### What you will do
Write out again, exactly, the lines below starting at the one with "Landtagswahl 2017 (632, 93)" and ending at the one with "klimatizace (147, 1734)".

### Records to process
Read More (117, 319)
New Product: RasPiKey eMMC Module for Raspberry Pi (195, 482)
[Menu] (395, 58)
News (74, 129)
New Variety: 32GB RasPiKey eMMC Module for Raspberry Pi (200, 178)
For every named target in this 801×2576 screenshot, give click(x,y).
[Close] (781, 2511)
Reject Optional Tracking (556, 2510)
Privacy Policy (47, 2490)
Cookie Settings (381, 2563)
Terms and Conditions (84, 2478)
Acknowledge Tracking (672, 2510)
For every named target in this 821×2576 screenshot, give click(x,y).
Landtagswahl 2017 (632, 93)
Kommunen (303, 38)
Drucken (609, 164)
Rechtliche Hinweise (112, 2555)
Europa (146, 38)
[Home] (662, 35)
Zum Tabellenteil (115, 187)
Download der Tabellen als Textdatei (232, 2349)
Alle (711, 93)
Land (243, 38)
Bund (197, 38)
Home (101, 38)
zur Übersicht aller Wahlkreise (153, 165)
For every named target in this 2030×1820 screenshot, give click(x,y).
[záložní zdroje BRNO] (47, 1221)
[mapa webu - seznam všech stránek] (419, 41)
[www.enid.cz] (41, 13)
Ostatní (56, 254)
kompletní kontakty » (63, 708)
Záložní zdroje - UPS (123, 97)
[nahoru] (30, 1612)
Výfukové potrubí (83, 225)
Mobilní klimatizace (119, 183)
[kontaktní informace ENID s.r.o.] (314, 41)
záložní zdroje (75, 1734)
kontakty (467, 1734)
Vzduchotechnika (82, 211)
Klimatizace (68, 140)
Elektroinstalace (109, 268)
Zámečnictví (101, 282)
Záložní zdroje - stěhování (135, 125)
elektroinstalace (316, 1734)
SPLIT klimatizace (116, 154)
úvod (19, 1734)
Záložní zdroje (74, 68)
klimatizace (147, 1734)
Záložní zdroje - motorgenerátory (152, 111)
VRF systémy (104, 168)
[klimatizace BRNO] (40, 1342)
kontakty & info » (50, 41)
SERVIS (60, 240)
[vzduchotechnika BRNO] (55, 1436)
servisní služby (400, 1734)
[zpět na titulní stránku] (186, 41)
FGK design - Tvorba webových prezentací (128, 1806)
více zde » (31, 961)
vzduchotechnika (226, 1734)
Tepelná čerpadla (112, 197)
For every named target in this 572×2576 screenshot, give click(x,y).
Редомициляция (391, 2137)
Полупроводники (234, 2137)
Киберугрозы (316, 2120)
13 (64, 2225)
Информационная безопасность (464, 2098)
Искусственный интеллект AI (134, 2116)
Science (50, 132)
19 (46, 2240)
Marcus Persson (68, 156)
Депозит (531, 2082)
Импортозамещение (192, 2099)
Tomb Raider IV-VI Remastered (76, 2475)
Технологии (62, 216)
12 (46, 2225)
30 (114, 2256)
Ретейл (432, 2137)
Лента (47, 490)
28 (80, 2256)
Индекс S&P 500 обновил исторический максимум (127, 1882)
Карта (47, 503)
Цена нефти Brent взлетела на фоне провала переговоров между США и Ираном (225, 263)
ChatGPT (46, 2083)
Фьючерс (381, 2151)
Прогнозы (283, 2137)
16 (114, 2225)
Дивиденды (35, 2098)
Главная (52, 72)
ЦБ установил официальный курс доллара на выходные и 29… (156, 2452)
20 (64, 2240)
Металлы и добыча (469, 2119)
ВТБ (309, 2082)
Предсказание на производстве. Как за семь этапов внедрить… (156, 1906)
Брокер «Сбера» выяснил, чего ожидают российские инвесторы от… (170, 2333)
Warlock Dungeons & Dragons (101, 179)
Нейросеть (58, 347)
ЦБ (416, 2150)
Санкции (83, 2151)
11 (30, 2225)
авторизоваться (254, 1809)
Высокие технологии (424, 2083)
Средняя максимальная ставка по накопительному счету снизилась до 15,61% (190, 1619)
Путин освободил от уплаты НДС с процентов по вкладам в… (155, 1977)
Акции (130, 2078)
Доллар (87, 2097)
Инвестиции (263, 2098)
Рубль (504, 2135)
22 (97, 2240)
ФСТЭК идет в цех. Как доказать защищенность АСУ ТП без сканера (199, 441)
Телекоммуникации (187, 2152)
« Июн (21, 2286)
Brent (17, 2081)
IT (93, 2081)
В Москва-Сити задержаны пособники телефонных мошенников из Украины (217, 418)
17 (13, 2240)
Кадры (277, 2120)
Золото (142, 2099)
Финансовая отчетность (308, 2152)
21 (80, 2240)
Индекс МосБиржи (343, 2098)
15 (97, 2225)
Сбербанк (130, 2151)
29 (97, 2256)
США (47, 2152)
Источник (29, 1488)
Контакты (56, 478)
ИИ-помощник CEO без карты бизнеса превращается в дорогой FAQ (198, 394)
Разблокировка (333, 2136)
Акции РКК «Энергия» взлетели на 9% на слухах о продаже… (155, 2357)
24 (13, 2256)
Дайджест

### Result of this task
Landtagswahl 2017 (632, 93)
Kommunen (303, 38)
Drucken (609, 164)
Rechtliche Hinweise (112, 2555)
Europa (146, 38)
[Home] (662, 35)
Zum Tabellenteil (115, 187)
Download der Tabellen als Textdatei (232, 2349)
Alle (711, 93)
Land (243, 38)
Bund (197, 38)
Home (101, 38)
zur Übersicht aller Wahlkreise (153, 165)
For every named target in this 2030×1820 screenshot, give click(x,y).
[záložní zdroje BRNO] (47, 1221)
[mapa webu - seznam všech stránek] (419, 41)
[www.enid.cz] (41, 13)
Ostatní (56, 254)
kompletní kontakty » (63, 708)
Záložní zdroje - UPS (123, 97)
[nahoru] (30, 1612)
Výfukové potrubí (83, 225)
Mobilní klimatizace (119, 183)
[kontaktní informace ENID s.r.o.] (314, 41)
záložní zdroje (75, 1734)
kontakty (467, 1734)
Vzduchotechnika (82, 211)
Klimatizace (68, 140)
Elektroinstalace (109, 268)
Zámečnictví (101, 282)
Záložní zdroje - stěhování (135, 125)
elektroinstalace (316, 1734)
SPLIT klimatizace (116, 154)
úvod (19, 1734)
Záložní zdroje (74, 68)
klimatizace (147, 1734)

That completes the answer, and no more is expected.